Algumas pessoas julgaram os pais por negligência. Como pode tanta insensibilidade pela dor dos outros? Compaixão não faz mal a ninguém e um pouco de empatia também não- é só colocar-se no lugar desses pais. Uma outra mãe que uma vez também  levou seu filho  para brincar nas proximidades desse lago argumentou que os pais não podiam imaginar que era perigoso que seus filhos brincassem perto de um lago artificial e pequeno, dentro de um resort.  Lembro aqui de crianças que morreram em parques de diversão por defeitos nos brinquedos ou falta de manutenção.  Nós confiamos que outras pessoas estão cuidando de nossa segurança e da segurança das crianças e jovens.  Confiamos na administração de um parque quando levamos nossas crianças. Confiamos no motorista quando entramos num ônibus. Confiamos! Porque não pode ser diferente ou confiamos ou não vivemos! Sabemos que há as fatalidades, mas riscos que põem  a vida das pessoas em perigo devem ser reduzidos ao mínimo com controles de segurança, por exemplo.

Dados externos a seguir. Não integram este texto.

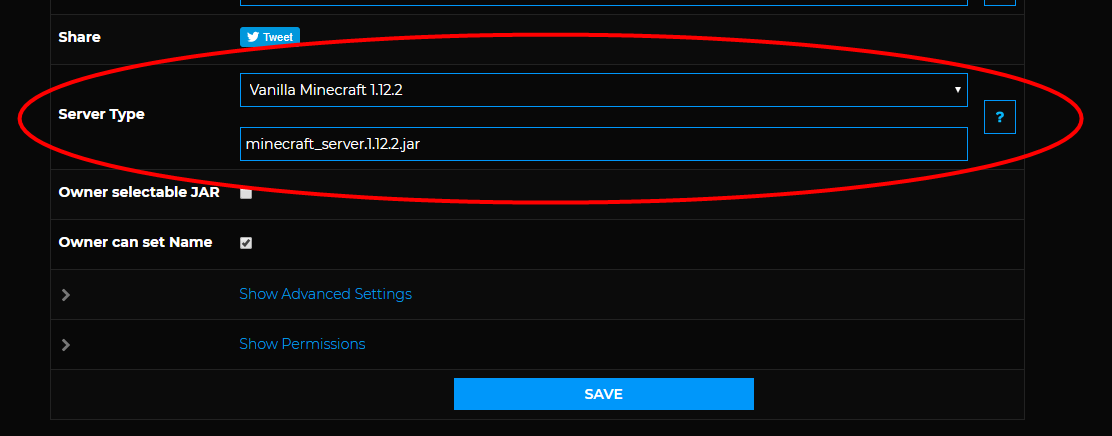
Task: Open the Vanilla Minecraft 1.12.2 dropdown
Action: [604, 90]
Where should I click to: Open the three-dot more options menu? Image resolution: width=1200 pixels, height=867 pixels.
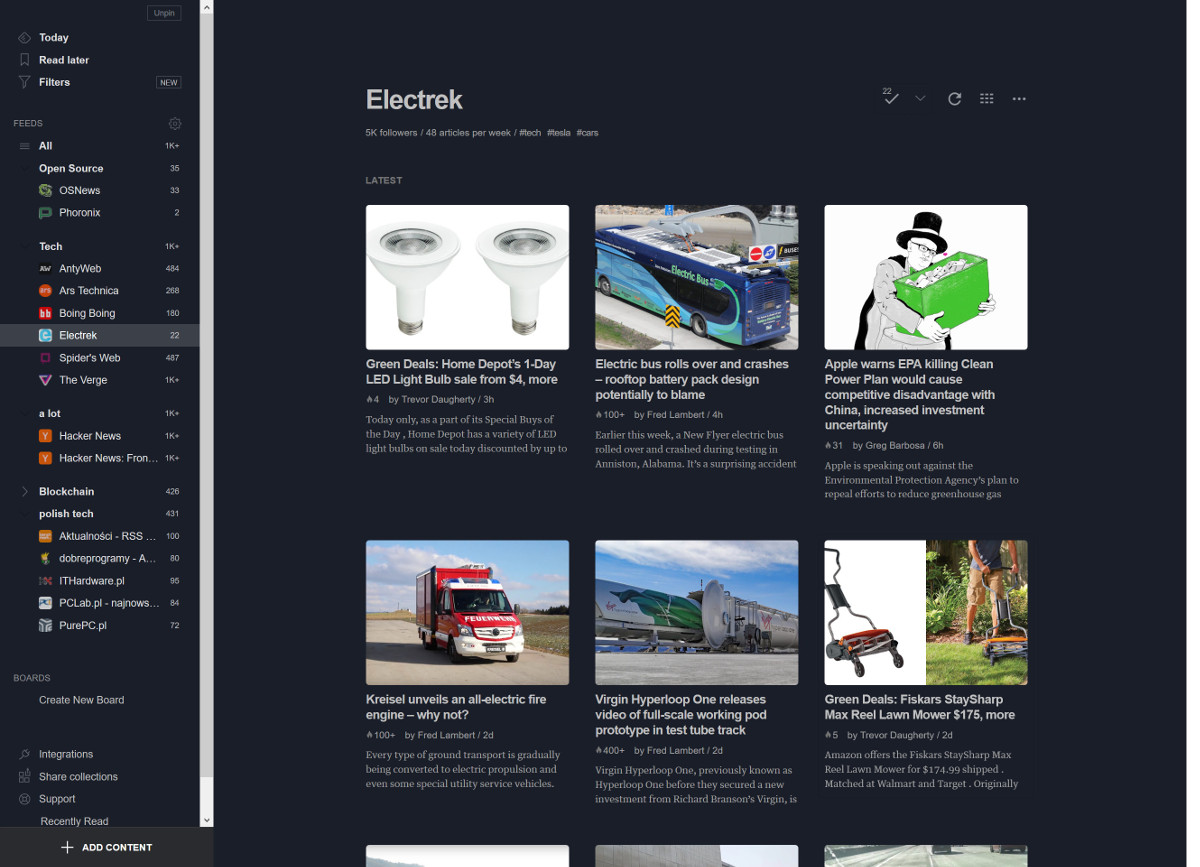(1019, 99)
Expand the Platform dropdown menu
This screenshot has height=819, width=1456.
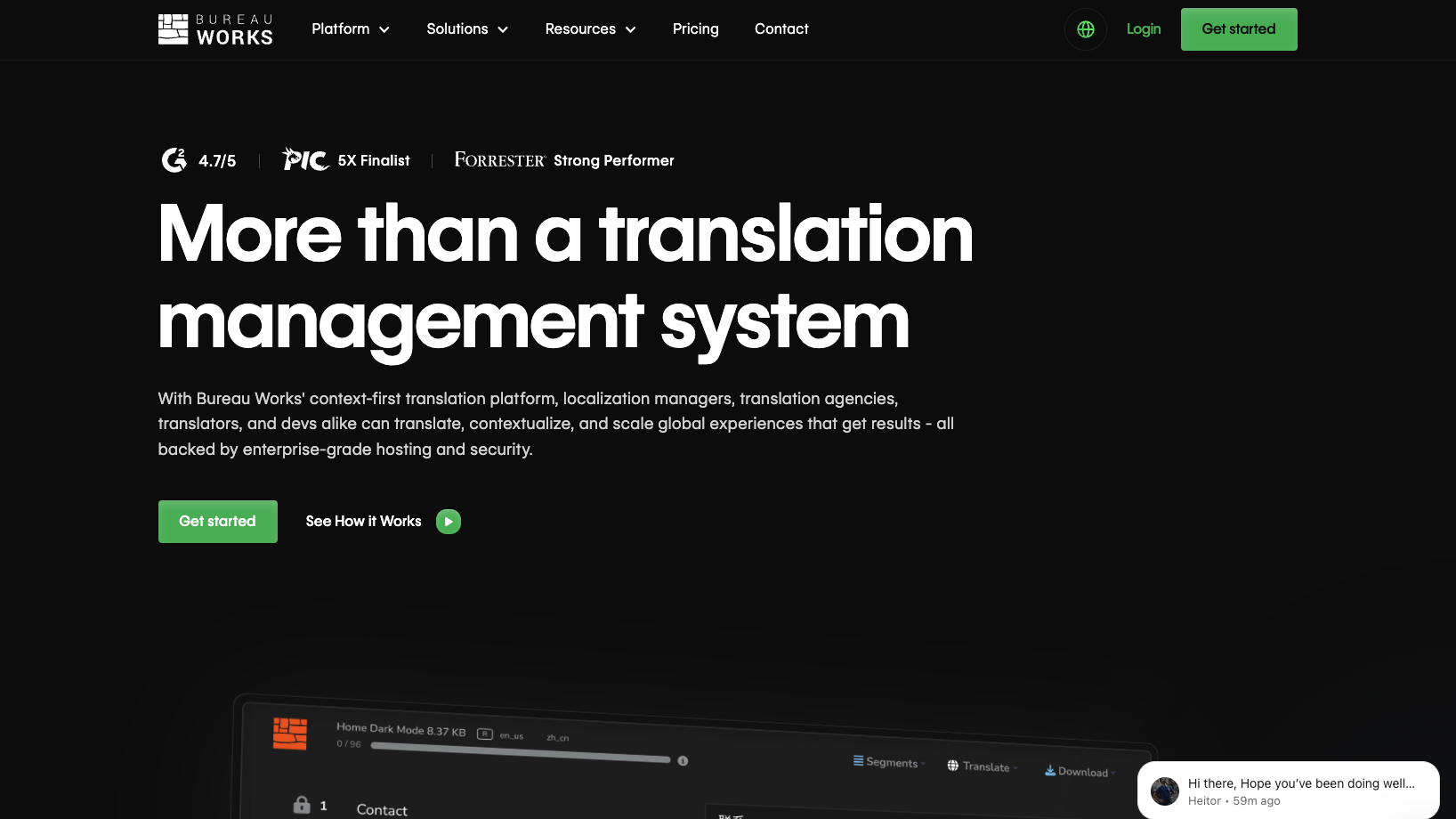[351, 29]
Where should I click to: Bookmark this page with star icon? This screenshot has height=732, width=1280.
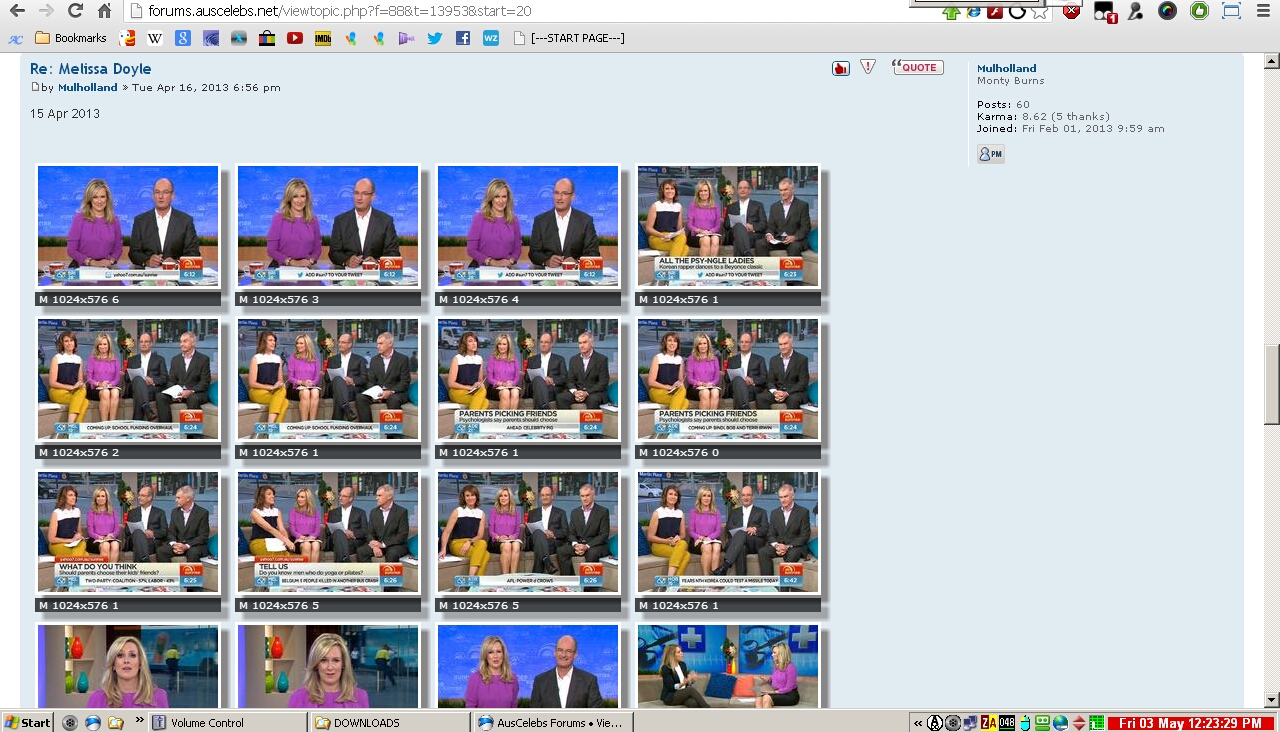1040,12
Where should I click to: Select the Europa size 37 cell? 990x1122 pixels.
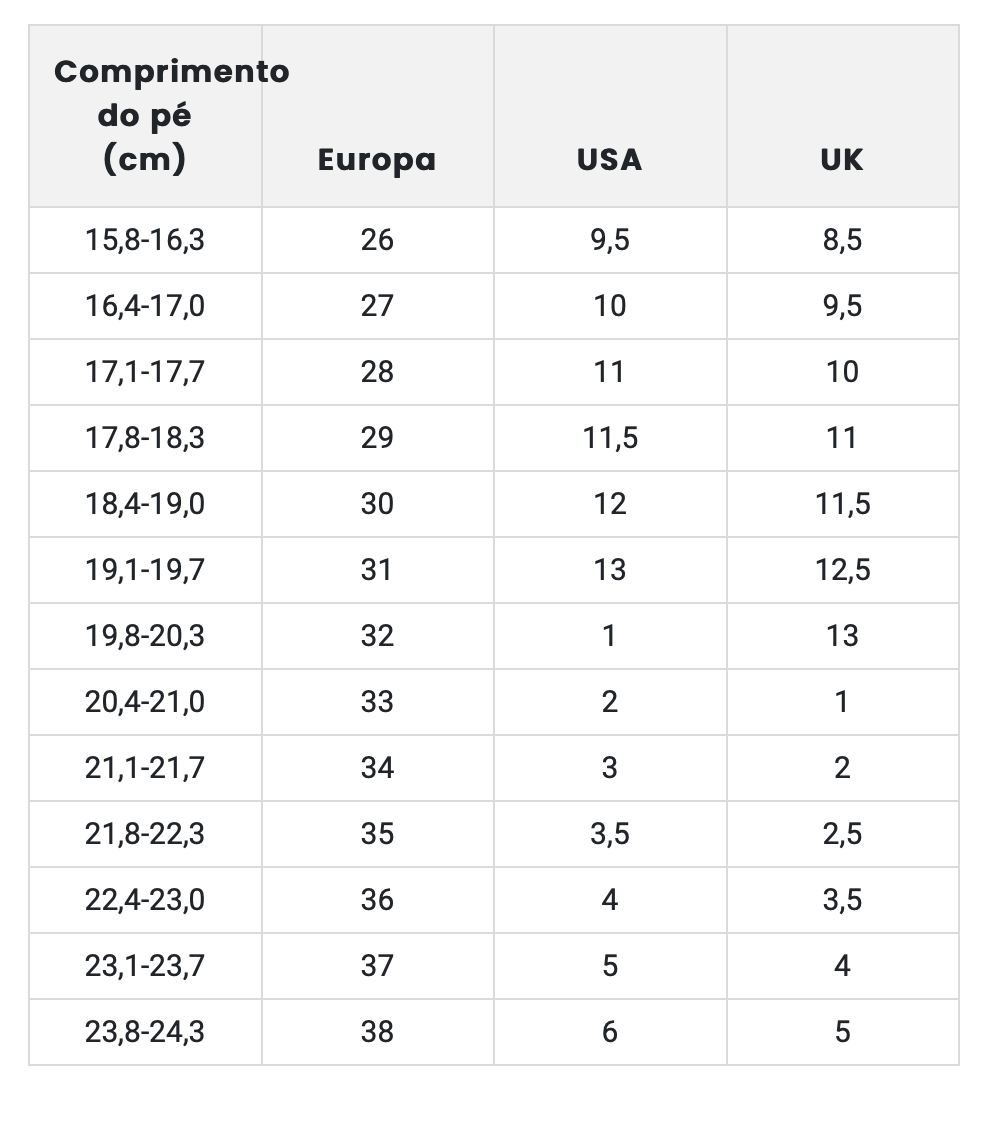pyautogui.click(x=377, y=966)
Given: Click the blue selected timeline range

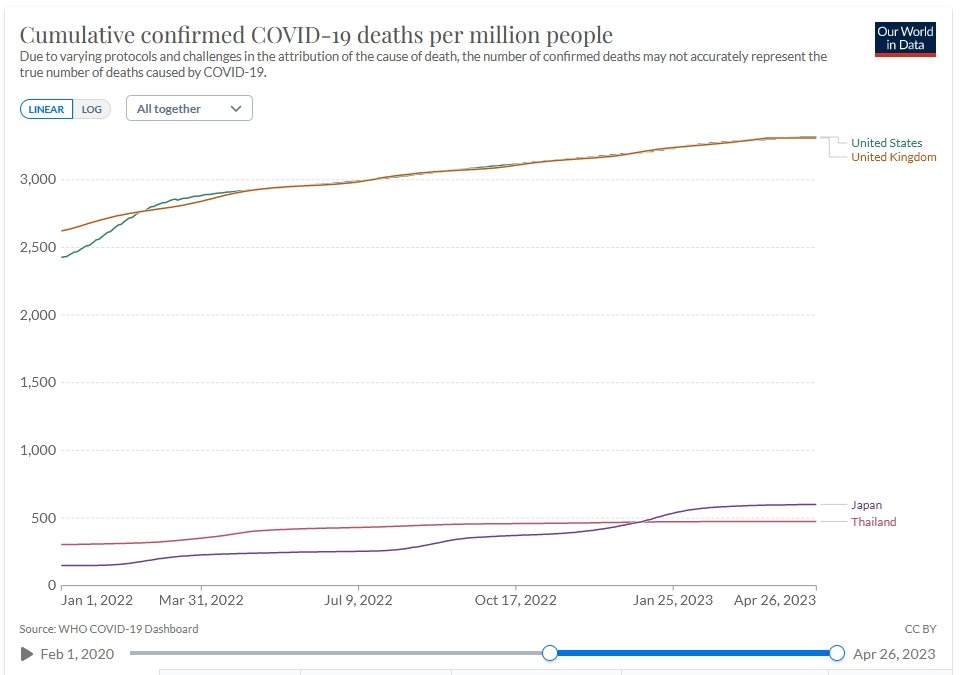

Imagino tantas famílias que sofrem com a perda de seus filhos; tem seus filhos roubados pela violência, drogas, acidentes. Quantos pais lutam por seus filhos? Quantos se sentem impotentes? Quantos conseguem resgatá-los dos "jacarés" do mundo? Quanta dor! Meninos inocentes, enquanto brincam na porta de casa, são atingidos por balas perdidas de tiroteios entre bandidos e  a polícia. Vidas interrompidas pela violência urbana. Esses dias uma menina teve sua vida tirada brutalmente num provável assalto aqui em Brasília no caminho entre sua casa e a faculdade. Um ônibus que levava estudantes capotou em São Paulo e matou muitos jovens. A dor que atinge a todos. Sofremos juntos com esses pais que têm seus filhos tirados de si de maneira tão estúpida.  Poderia ser com qualquer um de nós.  Sempre falo que nós somos sobreviventes. Temos que fugir de bala perdida, dos assaltos, da violência, dos mosquitos, dos vírus e bactérias, das doenças... "Viver é perigoso", já dizia Guimarães Rosa. 

Não tenho respostas para os grandes sofrimentos. Gosto de pensar que Deus chora com a gente, O Deus-humano, Jesus, chorou quando lázaro morreu. A humanidade de Jesus me ajuda a crer num Deus próximo, que veio viver entre nós para nos ensinar a viver, que amou para nos ensinar a amar, que morreu e ressuscitou para nos ensinar que há ressurreição. Aprendi que a morte, a tristeza, as dores não têm a última palavra. As cicatrizes só ficam naqueles que lutam corajosamente pelos seus, sem medo de perderem a própria vida. Amor maior não há. Confiemos no Senhor.